COMP 15 Project #6: Build and traverse expression tree

COMP15 Spring 20XX
Due: Monday, April 11, 11:00PM

Overview

A compiler reads and parses a source language program in order to generate executable machine code. Often, the source language program is translated to an intermediate representation which is analyzed and optimized before machine instructions are generated.

The goal of this project is a program, rpntree, to read and parse Reverse Polish Notation (RPN) arithmetic expressions, build a binary tree intermediate representation of each expression, and traverse each expression tree to print an expression in prefix, infix and postfix forms as selected by the user on the command line. Expressions are printed to a file.

Objectives

The objectives for this project are:

The command line interface

When the program rpntree is launched, the command line options and arguments specify:

The command line interface for rpntree adheres to the following usage synopsis:
    rpntree [-prefix|-infix|-postfix] rpnfile outfile
The program name rpntree is followed by one or more options: -prefix, -infix, -postfix. The name of the input RPN expression file follows the print options on the command line. The name of the input file is followed by the name of the expression output file.

The rpntree program must check several command line and user interface conditions before expression processing is undertaken:

When an error is detected, the program must display a helpful error message followed by a synposis for rpntree usage:
    Usage: rpntree [-prefix|-infix|-postfix] rpnfile outfile
The program should then exit and return the status code EXIT_FAILURE. When rpntree runs successfully, it must return the status code EXIT_SUCCESS.

RPN expression syntax

RPN expressions in the input file differ from the syntax used in earlier assignments. The delimiter/operator '=' (equal sign) has been eliminated. The delimiter ';' (semicolon) is not treated as an operator. The delimiter ';' terminates an RPN expression and it separates RPN expressions in the input file. An RPN expression is free-format and may be split across multiple input lines.

RPN expressions have two kinds of operators: monadic and dyadic. A monadic operator takes one operand and a dyadic operator takes two operands. Monadic operators are:

    abs       Absolute value
    neg       Arithmetic negation
    sqroot    Square root
Dyadic operators are:
    add       Addition          '+'
    sub       Subtraction       '-'
    mul       Multiplication    '*'
    div       Division          '/'
When an expression is printed in infix form, the corresponding single character equivalent for dyadic operators must be used in place of add, sub, etc. to improve readability.
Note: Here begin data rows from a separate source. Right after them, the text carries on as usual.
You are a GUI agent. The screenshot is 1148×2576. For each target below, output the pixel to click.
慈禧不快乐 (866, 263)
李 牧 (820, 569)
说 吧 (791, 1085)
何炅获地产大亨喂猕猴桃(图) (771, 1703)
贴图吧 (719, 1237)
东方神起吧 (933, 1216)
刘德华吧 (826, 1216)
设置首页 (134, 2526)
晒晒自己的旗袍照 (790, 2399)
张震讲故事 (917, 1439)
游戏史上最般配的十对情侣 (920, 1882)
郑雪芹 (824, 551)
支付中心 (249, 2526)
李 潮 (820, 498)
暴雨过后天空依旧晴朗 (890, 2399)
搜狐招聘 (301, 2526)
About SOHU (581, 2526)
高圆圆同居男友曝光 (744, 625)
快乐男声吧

Operands in RPN expressions may be either numeric or symbolic. Numeric operands are positive or negative integer numbers. Symbolic operands are C-like identifiers.

Expression output format

Expressions printed to the output file must adhere to the rules given in this section. Each output expression is printed on a separate line and must begin with a label that identifies the output format, i.e.,

    Prefix:           For prefix output expressions
    Infix:            For infix output expressions
    Postfix:          For postfix output expressions
If an input file contains more than one RPN expression, then the output expressions for a given input expression should appear together in the the output file. (The program rpntree only needs to build and process one expression at a time and then discard the expression tree when done with it.) A blank line should separate each group of output expressions for readability.

Prefix form should always appear before infix form and infix form should always appear before postfix form. The order is not sensitive to the order of the options in the command line. (Let's keep it simple!)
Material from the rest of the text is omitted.